All this is worrying to the silent majority of Muslims who are not interested in political agitation but simply want to rear their families in peace, freedom and prosperity, so often lacking in countries where they or their ancestors have come from. It’s hard to blame the moderates within the Muslim community for not speaking out more against the extremists when they see the establishment and the authorities so often and so easily buckling to radicals.
In Australia, federal Attorney-General Robert McClelland summarily dismissed Chami’s demand for the legalisation of polygamy. But lest we feel too comfortable, it should be noted that the example of Britain demonstrates how quickly a national sense of cultural self-confidence can erode. Britain serves as a cautionary tale about the dangers of unrestrained political correctness and cultural relativism.

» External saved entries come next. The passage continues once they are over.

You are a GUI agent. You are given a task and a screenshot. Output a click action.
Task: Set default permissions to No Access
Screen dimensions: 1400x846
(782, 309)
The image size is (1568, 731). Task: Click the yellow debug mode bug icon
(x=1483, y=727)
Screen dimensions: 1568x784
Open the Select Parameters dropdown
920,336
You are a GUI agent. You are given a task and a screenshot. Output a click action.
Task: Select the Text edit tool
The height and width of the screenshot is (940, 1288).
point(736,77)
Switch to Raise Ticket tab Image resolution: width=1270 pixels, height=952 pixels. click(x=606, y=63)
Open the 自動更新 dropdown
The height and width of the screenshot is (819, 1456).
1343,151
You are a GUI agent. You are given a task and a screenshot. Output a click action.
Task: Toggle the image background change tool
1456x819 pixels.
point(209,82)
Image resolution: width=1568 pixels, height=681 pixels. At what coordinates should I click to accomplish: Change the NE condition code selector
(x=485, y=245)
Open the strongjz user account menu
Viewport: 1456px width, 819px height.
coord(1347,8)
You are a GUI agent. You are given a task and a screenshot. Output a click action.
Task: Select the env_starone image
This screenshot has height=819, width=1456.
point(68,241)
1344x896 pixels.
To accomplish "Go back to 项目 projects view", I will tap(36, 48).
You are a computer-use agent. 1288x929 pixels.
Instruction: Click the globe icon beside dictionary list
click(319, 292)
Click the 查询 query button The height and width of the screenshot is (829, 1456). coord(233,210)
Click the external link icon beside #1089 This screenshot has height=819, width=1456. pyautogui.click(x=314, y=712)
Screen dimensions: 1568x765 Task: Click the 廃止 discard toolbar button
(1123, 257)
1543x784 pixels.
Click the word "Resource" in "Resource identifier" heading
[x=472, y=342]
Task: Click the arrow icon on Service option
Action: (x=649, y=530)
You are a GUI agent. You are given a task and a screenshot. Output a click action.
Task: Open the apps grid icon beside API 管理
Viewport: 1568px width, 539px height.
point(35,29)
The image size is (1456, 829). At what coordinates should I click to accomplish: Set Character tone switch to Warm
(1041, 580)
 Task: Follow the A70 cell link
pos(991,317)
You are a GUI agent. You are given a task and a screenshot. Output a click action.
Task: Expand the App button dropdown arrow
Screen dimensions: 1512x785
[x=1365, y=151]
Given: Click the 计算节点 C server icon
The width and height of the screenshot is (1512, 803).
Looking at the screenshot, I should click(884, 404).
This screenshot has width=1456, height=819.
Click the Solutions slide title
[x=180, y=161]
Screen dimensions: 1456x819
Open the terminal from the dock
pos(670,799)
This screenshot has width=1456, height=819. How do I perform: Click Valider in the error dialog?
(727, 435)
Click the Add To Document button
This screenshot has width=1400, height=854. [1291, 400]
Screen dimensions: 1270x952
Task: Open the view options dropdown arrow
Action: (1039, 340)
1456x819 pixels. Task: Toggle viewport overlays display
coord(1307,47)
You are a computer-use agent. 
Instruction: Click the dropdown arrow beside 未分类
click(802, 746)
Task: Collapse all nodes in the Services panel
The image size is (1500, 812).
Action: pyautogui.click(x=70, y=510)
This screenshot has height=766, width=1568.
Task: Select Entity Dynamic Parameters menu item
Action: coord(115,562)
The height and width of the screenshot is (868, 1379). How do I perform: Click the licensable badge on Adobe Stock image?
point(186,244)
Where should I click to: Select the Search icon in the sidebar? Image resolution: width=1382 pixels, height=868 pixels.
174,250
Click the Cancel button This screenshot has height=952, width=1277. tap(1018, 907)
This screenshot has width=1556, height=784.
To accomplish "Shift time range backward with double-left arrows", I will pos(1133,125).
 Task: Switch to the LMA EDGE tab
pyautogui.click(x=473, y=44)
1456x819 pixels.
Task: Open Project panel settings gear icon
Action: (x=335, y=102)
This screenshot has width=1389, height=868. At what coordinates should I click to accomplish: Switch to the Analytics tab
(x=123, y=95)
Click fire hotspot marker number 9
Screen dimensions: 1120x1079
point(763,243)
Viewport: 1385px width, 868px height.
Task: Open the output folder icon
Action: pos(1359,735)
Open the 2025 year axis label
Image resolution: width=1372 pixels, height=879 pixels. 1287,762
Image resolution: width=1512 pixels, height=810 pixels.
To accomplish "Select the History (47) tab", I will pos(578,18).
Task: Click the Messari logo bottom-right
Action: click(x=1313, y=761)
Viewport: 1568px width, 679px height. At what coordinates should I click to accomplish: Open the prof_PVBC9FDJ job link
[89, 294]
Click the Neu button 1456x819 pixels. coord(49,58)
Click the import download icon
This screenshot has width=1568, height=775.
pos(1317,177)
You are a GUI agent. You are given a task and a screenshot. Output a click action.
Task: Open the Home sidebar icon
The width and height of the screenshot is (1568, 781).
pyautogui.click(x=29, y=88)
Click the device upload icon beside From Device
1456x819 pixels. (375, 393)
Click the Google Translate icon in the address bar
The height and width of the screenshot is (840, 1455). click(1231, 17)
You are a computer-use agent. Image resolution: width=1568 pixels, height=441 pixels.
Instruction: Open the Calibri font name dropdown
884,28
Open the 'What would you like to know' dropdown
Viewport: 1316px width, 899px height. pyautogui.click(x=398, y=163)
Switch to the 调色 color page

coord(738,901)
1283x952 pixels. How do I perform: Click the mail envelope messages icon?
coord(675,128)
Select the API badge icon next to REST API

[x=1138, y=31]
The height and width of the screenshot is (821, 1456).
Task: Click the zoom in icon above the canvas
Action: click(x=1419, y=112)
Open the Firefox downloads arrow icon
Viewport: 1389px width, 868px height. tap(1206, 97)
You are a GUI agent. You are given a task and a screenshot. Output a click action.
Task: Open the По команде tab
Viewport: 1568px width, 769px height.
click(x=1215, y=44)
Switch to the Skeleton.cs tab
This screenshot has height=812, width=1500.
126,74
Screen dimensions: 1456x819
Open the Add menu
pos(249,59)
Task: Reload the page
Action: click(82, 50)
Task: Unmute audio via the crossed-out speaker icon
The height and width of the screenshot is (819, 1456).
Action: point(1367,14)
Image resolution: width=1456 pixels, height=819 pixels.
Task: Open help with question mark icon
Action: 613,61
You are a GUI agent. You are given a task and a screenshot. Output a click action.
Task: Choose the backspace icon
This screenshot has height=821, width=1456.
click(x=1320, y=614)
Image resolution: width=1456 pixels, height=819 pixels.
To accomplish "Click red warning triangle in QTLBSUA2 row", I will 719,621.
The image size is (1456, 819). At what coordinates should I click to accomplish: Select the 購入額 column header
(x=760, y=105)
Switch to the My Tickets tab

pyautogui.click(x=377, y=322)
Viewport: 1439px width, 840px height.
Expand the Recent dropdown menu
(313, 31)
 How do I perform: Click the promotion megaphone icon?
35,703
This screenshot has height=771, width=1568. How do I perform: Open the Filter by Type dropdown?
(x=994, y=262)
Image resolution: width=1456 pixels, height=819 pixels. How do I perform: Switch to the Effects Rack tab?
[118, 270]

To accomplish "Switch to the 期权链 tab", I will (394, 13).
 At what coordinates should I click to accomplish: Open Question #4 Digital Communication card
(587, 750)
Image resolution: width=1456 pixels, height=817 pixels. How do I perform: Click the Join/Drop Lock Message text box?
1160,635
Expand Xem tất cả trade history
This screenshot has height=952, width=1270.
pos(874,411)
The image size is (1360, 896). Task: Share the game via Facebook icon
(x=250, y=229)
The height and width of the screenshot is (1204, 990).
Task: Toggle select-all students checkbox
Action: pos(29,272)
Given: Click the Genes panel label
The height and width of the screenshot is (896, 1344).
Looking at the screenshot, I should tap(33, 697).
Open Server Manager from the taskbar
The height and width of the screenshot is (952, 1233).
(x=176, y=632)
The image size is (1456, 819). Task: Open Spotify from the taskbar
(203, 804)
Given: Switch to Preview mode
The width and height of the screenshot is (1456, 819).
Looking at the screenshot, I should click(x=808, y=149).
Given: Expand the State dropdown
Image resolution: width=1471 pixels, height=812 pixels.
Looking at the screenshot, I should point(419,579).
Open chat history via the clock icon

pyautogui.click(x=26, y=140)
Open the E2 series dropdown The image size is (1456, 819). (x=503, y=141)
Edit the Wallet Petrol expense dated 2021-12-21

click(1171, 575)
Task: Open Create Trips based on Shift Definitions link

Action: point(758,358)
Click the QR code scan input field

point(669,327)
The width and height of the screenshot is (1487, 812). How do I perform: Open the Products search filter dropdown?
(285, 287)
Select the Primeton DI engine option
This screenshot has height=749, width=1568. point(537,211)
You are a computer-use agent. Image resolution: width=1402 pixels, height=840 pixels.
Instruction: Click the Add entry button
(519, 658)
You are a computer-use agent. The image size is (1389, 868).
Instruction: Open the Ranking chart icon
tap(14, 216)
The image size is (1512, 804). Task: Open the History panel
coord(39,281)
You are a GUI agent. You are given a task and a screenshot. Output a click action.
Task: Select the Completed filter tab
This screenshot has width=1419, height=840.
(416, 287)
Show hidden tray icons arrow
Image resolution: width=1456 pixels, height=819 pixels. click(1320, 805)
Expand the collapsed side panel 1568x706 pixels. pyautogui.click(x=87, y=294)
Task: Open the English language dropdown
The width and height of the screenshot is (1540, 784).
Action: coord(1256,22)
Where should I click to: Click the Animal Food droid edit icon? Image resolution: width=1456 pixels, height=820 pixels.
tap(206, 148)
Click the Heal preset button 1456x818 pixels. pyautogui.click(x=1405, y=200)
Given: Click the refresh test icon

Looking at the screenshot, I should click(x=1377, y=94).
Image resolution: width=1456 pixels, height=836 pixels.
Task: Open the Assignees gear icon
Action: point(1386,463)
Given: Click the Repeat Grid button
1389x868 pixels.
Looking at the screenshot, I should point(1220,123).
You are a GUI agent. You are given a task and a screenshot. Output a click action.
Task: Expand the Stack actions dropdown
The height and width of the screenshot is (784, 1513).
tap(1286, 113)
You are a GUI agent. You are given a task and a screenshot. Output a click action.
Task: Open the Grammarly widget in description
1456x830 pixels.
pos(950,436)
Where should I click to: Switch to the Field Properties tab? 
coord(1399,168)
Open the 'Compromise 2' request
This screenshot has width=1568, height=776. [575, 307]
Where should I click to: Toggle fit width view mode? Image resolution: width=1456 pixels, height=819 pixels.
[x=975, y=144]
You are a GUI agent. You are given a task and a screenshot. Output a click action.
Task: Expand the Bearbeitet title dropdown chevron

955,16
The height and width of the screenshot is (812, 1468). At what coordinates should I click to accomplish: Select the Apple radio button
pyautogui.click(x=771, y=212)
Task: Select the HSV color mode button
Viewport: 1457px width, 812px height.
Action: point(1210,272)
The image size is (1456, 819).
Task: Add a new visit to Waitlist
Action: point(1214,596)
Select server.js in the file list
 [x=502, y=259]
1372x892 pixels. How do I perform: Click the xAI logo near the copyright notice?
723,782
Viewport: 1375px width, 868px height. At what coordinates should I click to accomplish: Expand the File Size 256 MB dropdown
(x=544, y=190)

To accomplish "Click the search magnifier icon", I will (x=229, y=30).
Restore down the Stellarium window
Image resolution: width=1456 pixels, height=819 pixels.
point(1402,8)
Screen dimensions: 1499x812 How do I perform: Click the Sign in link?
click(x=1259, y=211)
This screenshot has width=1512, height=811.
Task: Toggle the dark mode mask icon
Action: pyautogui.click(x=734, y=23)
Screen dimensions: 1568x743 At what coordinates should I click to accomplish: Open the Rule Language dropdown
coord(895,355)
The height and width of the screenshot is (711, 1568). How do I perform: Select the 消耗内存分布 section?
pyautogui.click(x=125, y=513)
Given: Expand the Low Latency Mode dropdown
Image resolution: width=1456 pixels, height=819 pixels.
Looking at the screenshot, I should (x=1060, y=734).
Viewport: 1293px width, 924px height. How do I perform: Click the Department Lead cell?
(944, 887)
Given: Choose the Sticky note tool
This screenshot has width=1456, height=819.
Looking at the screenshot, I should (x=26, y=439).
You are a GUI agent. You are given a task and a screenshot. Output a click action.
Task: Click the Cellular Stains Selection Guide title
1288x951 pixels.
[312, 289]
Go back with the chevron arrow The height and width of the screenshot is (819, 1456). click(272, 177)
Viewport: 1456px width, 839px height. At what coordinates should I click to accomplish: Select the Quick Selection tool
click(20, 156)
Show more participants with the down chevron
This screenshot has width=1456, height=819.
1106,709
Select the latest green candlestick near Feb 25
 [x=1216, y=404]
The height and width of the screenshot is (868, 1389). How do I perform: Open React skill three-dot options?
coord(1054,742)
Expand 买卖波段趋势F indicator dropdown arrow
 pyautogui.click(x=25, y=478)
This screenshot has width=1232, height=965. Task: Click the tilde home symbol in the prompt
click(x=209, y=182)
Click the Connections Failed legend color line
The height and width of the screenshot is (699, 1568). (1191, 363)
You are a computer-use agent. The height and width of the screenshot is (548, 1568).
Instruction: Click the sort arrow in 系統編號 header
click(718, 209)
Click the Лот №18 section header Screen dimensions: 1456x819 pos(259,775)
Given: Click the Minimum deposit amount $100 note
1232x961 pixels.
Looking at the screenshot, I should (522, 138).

After all, if Westminster democracy and Wahhabi theocracy are ethically equal, there is no reason to resist when freedom comes under assault from feudalism.
The essential question we face is not about the rule of law but about which law is to rule. Events in Britain teach us that Chami’s proposal represents the thin end of the wedge in the creeping campaign to introduce Islamic jurisprudence into our legal system.
A nation with two legal systems, reflecting conflicting social and political philosophies, is a house divided and, as history shows, it cannot stand.
We must be culturally self-confident enough to assert that the monopoly status of common law and democracy in Australia is entirely non-negotiable. As Peter Costello said not so long ago: “If a person wants to live under sharia law, there are countries where they may feel at ease, but not Australia.”